Desde hace cuatro años, vivo una nueva etapa de mi vida que estoy convencida de que será apasionante como las anteriores o tal vez más, pues la experiencia me dice que la página siguiente siempre es más interesante.
Voy conociendo la sociedad española que es bien diferente de la que dejé en 1973. Me alegra ver todos los logros económicos y sociales que se han conseguido y constatar como ha mejorado la vida de los españoles en estos últimos 40 años. Encuentro espacios de humanidad donde se respira respeto, fraternidad, responsabilidad, honradez y otros muchos valores que hacen que la vida sea hermosa. Pero desgraciadamente también descubro grandes superficies áridas, castigadas por la superficialidad y por la escasez de valores. Esto me llama mucho la atención porque creo que es, entre otras causas, fruto de la abundancia de recursos mal empleados.

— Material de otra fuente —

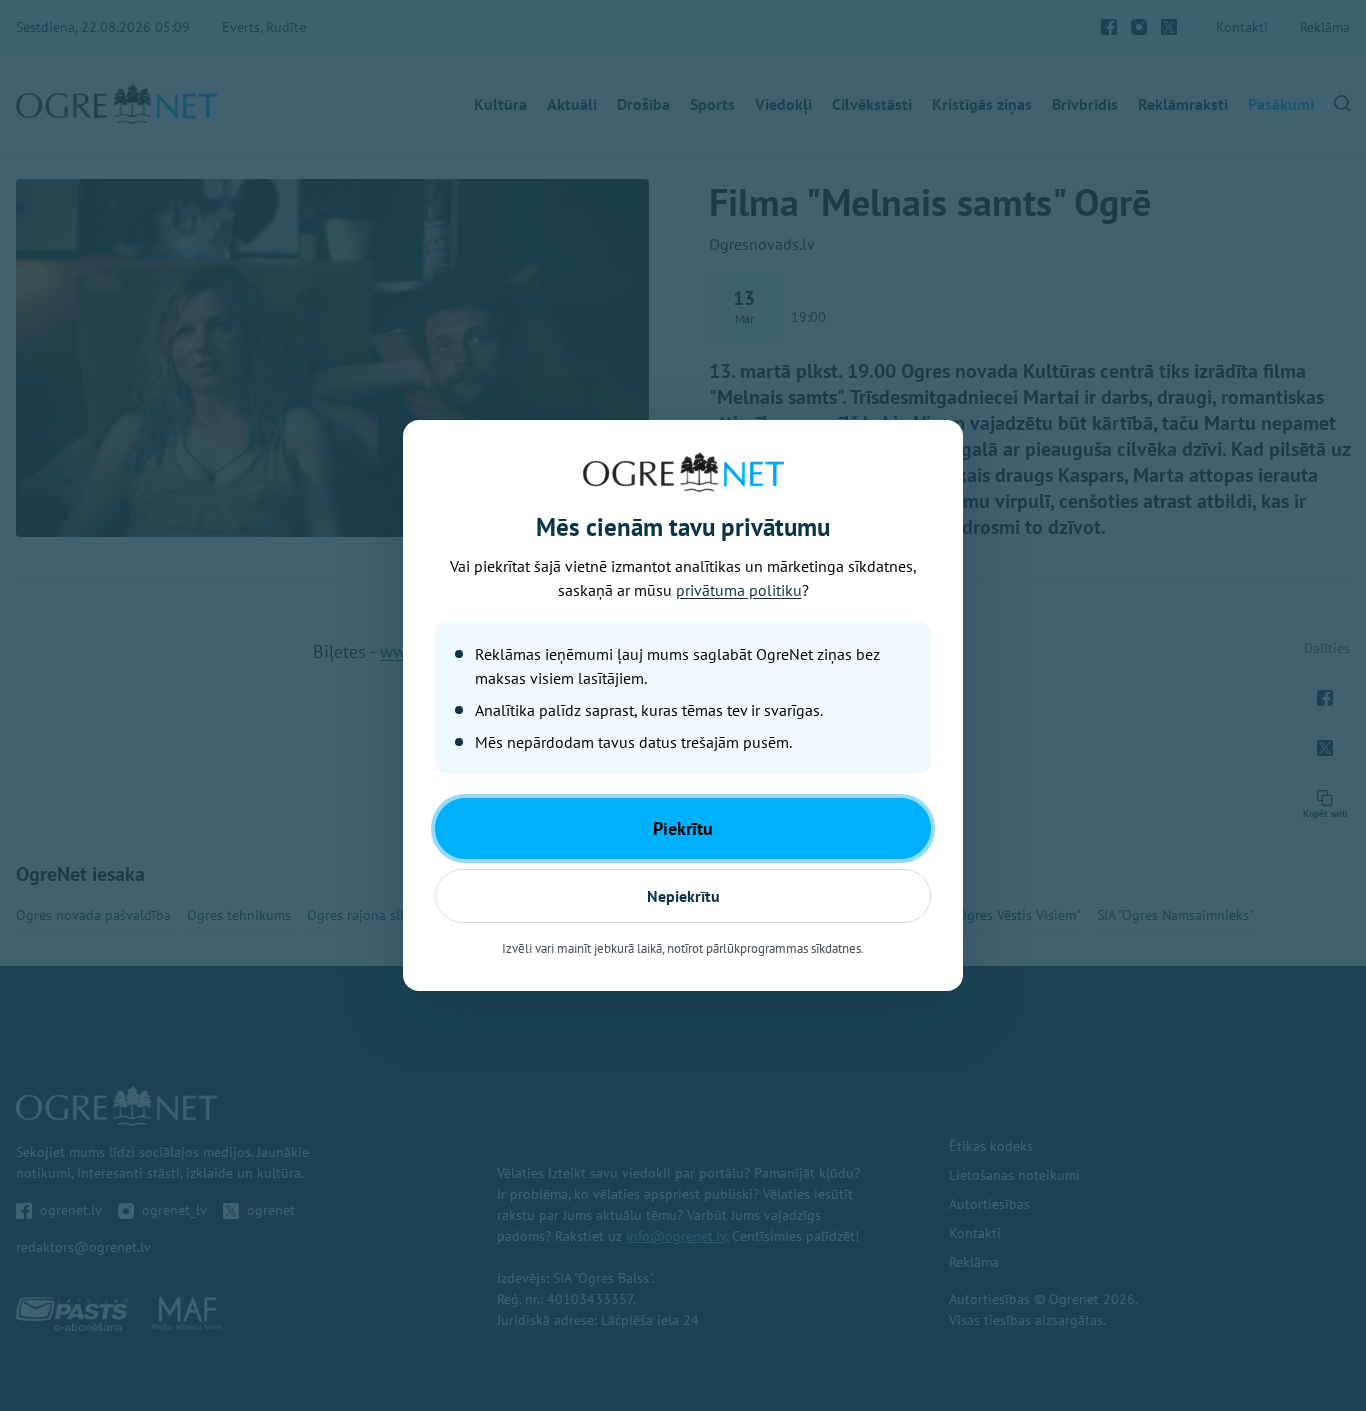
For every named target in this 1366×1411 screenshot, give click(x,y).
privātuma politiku (739, 590)
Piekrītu (683, 828)
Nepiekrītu (683, 896)
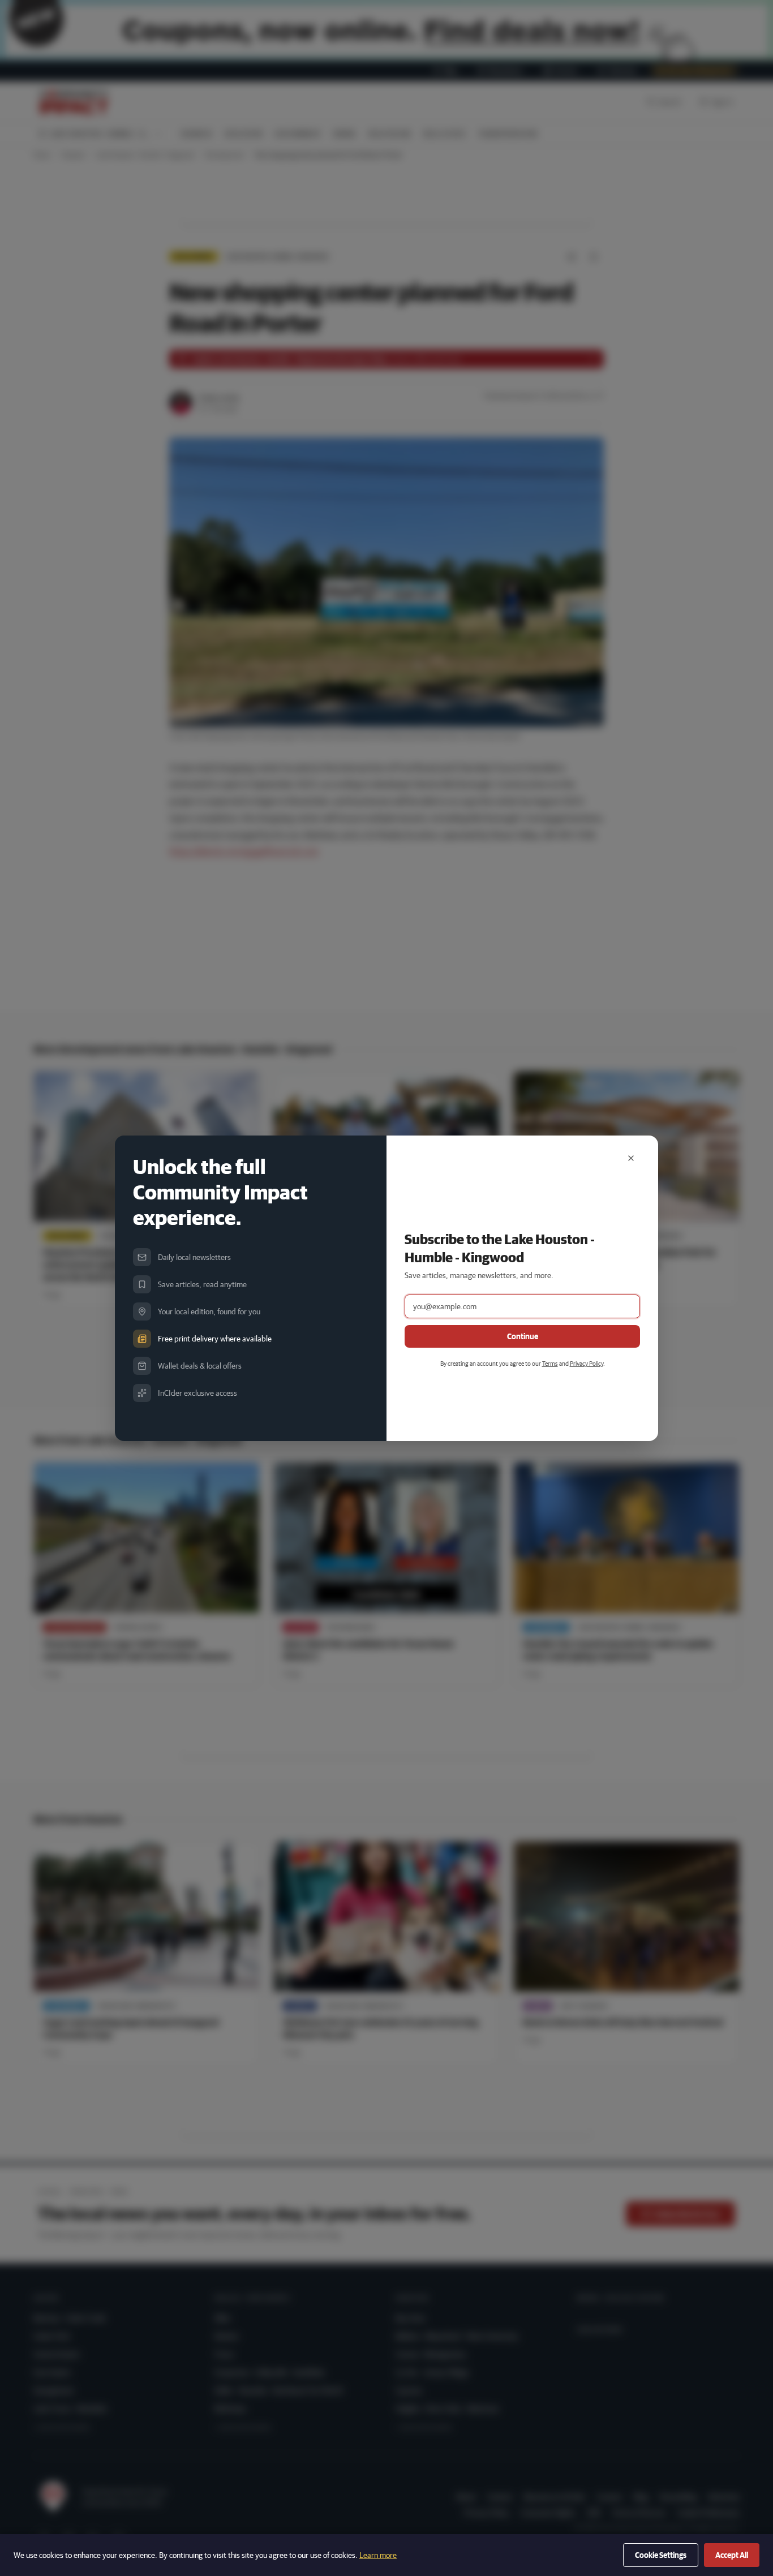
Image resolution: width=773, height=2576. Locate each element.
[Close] (631, 1158)
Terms (550, 1363)
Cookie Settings (660, 2555)
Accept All (731, 2555)
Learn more (378, 2555)
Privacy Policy (586, 1363)
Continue (522, 1336)
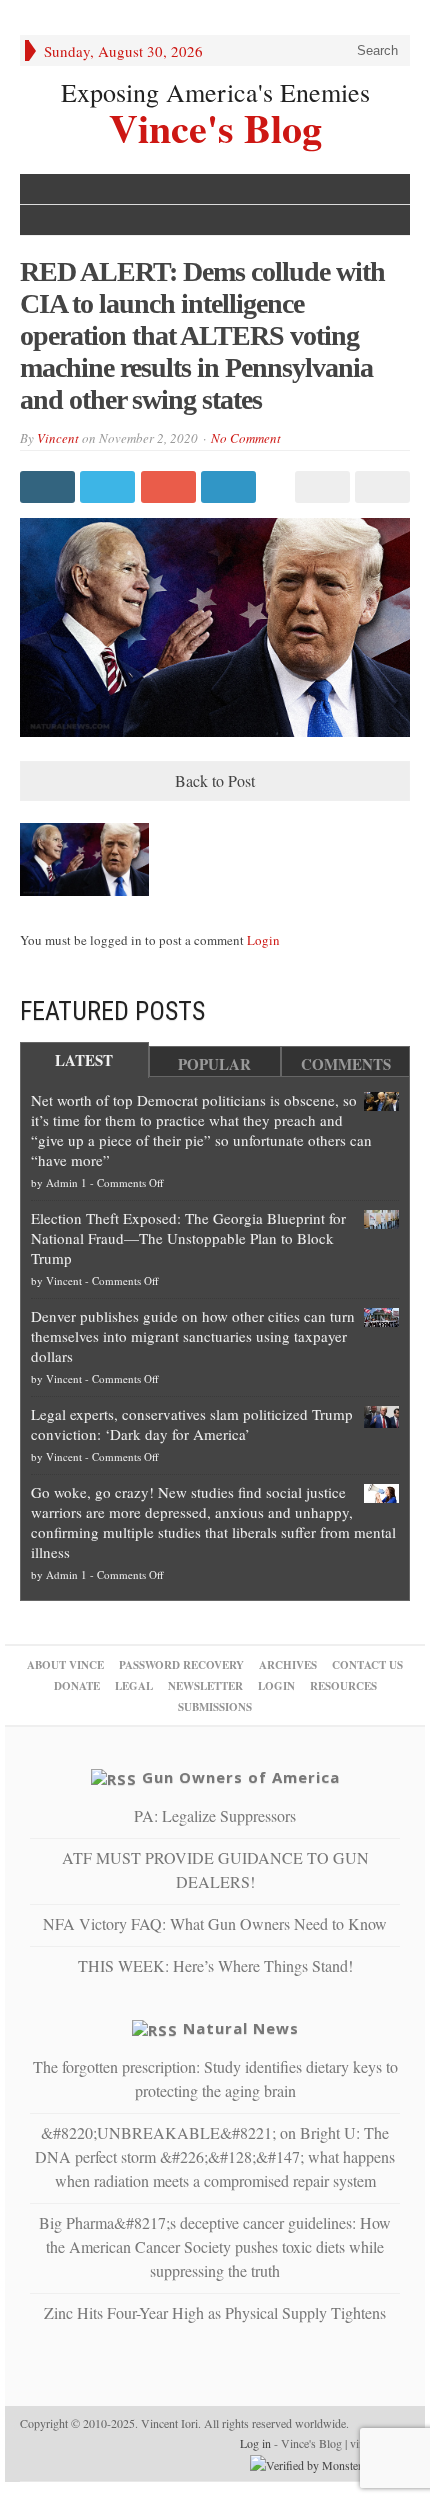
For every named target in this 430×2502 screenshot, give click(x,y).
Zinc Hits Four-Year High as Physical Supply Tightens (215, 2312)
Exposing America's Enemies (215, 92)
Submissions (215, 1707)
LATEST (84, 1060)
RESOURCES (343, 1686)
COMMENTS (346, 1064)
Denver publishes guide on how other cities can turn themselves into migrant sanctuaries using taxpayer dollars (193, 1336)
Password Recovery (181, 1665)
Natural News (241, 2028)
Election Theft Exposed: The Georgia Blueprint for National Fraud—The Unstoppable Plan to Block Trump (188, 1238)
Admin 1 (66, 1182)
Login (263, 940)
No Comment (246, 438)
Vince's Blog (215, 125)
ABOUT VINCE (65, 1665)
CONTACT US (367, 1665)
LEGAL (134, 1686)
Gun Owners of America (241, 1777)
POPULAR (214, 1064)
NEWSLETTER (205, 1686)
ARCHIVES (288, 1665)
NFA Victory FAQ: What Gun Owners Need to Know (215, 1923)
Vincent (58, 438)
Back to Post (215, 780)
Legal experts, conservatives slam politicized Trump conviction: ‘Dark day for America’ (192, 1424)
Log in (255, 2443)
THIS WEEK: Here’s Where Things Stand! (215, 1965)
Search (375, 50)
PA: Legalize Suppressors (215, 1815)
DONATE (77, 1686)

En este mundo, en el que hoy he decidido vivir, sigo buscando a Dios y dejándome encontrar por El, pues ahora sé que es El, el que da sentido a mi vida.
¿Quién va haciendo en su vida esta experiencia de Dios?
Quien la desea consciente o inconscientemente. Aquellos y aquellas que escuchan su interior y que son fieles a sus deseos profundos: de amor, de justicia, de fraternidad, de plenitud, de humanidad… Dios nos habla en nuestro interior y necesitamos hacer silencio en nuestra vida para escucharle.
Este es un gran reto en esta sociedad del consumo y del entretenimiento. Nuestras necesidades nos las descubre la propaganda e inmediatamente nos ofrece una solución para satisfacerlas: la salud, la belleza, la moda, la vida social…
¿Qué nos va aportando la experiencia de Dios?
- Humanidad. A medida que experimentamos esa experiencia de Dios en nuestras vidas constatamos que nos hacemos más humanos, más sensibles a los problemas de los demás, más cercanos a los que sufren, más tolerantes, más fraternos…
- Gratitud y sencillez. La experiencia de Dios no es una conquista, es un regalo. No es algo que nos hemos ganado y que nos podemos apropiar, es lo que experimentamos y disfrutamos gratuitamente en la vida concreta.
- Confianza. Alguien que va experimentando a Dios en su vida va creciendo en confianza que no es lo mismo que seguridad. La imagen que me viene a la mente es la del niño pequeño ante su madre: él no tiene seguridad, no le hace falta, pero no tiene miedo porque sabe que su madre le dará lo que necesite y confía en ella.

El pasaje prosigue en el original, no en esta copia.